Seiring dengan usaha kita untuk terus mengubah cara kerja, dan melihat proyeksi bagaimana konsumen di dunia pasca COVID-19 mengharapkan pengalaman digital baru, kita hanya dapat mengantisipasi bahwa IoT, AI, dan hal-hal otonom akan terus muncul lebih cepat daripada sebelumnya.
Dalam perjalanan menuju 'kenormalan baru', perusahaan perlu terus berjuang untuk memberikan keterlibatan dan nilai baru bagi karyawan dan pelanggannya.
Komputasi pada sumber untuk menandai gelombang inovasi berikutnya
Bahkan sebelum pandemi, GSMA's Mobile Economy report menunjukkan bahwa teknologi 5G diharapkan memberikan kontribusi sebesar USD 2,2 triliun untuk ekonomi global dalam 15 tahun ke depan. Pertumbuhan ini tentunya akan mendatangkan permintaan yang signifikan untuk edge dan hybrid multi-cloud computing yang memungkinkan perusahaan memproses data secara efektif pada sumbernya dan secara real-time.
Hasil penelitian menunjukkan tingkat pertumbuhan tahunan gabungan (CAGR) sebesar 21% untuk edge computing di Asia Pasifik antara 2019 dan 2024 akan mencapai USD 5,8 miliar pada tahun 2024; menjadikan kawasan ini sebagai pasar teknologi edge computing terbesar kedua setelah Amerika Utara. Dengan teknologi edge computing, kedekatan data dengan sumbernya dapat memberikan manfaat bisnis yang menjanjikan: insight dan waktu respon yang lebih cepat, serta ketersediaan bandwidth yang lebih baik.

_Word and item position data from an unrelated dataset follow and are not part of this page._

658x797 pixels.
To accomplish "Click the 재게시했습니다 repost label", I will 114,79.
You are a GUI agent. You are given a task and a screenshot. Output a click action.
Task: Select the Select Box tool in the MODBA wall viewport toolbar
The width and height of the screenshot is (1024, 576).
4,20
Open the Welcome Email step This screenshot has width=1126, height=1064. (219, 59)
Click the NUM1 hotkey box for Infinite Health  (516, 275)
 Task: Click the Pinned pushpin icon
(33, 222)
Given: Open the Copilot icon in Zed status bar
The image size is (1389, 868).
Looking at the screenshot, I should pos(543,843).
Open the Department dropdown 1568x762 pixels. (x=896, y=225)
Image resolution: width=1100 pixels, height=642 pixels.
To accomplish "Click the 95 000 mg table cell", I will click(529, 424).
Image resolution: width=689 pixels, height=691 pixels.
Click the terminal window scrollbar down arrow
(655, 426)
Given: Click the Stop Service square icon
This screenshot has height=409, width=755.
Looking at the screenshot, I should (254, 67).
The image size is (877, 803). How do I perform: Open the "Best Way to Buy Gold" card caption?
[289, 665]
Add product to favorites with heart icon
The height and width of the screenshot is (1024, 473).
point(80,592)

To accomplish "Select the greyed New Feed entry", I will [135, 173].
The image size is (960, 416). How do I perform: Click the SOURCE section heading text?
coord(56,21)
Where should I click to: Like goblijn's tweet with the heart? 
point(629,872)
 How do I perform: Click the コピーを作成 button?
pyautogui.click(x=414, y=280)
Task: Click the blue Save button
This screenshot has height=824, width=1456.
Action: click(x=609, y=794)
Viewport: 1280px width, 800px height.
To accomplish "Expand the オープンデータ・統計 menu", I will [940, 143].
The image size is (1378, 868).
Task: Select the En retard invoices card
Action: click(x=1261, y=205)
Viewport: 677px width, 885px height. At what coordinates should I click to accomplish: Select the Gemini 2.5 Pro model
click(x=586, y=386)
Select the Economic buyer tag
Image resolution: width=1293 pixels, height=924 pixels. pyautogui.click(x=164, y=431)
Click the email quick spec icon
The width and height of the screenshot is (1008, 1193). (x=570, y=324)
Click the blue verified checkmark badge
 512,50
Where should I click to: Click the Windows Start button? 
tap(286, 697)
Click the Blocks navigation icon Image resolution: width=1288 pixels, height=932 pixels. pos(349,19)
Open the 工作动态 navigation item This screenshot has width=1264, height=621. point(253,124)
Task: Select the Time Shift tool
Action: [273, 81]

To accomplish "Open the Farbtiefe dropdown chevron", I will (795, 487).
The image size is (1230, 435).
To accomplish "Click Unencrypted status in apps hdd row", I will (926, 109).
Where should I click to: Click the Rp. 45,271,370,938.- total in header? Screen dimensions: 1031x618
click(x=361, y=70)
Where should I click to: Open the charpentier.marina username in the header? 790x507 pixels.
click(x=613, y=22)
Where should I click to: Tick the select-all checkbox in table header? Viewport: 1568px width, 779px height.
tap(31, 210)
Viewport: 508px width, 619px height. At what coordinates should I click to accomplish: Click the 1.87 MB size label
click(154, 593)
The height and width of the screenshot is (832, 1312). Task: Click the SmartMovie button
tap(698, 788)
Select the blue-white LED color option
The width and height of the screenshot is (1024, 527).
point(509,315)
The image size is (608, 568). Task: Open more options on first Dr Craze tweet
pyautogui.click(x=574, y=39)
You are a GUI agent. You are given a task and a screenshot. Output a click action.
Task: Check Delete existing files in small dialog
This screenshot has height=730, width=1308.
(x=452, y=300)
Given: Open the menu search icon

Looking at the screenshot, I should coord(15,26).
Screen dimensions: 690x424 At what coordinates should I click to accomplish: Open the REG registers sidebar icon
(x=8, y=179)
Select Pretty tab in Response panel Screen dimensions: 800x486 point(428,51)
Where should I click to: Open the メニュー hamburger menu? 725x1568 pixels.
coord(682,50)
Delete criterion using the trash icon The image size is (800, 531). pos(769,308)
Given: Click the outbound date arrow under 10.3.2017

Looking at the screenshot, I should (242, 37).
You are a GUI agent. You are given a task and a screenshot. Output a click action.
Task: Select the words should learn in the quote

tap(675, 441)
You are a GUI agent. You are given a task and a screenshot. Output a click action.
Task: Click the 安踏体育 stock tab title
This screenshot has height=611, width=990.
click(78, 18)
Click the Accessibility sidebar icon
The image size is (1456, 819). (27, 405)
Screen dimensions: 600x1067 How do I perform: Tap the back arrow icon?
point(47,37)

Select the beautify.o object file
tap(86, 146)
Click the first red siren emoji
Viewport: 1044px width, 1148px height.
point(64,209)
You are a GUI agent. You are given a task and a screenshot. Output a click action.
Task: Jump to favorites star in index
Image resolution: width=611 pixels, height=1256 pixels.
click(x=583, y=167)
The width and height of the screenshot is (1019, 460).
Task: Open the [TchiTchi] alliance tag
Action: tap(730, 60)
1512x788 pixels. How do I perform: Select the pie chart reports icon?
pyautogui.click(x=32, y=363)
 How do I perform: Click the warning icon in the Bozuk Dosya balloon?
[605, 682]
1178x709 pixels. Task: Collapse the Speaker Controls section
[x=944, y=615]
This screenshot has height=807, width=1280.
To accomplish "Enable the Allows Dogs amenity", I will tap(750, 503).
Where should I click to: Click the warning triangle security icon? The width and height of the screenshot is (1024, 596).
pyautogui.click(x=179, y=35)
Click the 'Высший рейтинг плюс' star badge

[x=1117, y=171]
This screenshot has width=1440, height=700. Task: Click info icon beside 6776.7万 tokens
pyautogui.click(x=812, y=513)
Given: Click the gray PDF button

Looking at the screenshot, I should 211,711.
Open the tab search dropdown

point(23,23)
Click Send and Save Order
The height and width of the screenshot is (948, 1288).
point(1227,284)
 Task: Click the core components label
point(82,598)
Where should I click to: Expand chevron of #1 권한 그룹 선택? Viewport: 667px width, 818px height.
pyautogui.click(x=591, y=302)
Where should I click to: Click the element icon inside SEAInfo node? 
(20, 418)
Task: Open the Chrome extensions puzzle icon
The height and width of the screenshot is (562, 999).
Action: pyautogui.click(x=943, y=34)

Kemampuan jaringan dan komputasi saat ini menjadi sangat vital untuk mendukung inovasi teknologi. Meskipun Indonesia saat ini masih dalam proses mewujudkan potensi 5G dan edge computing, teknologi ini akan menciptakan peluang yang belum pernah ada sebelumnya bagi perusahaan, baik sekarang dan di masa depan.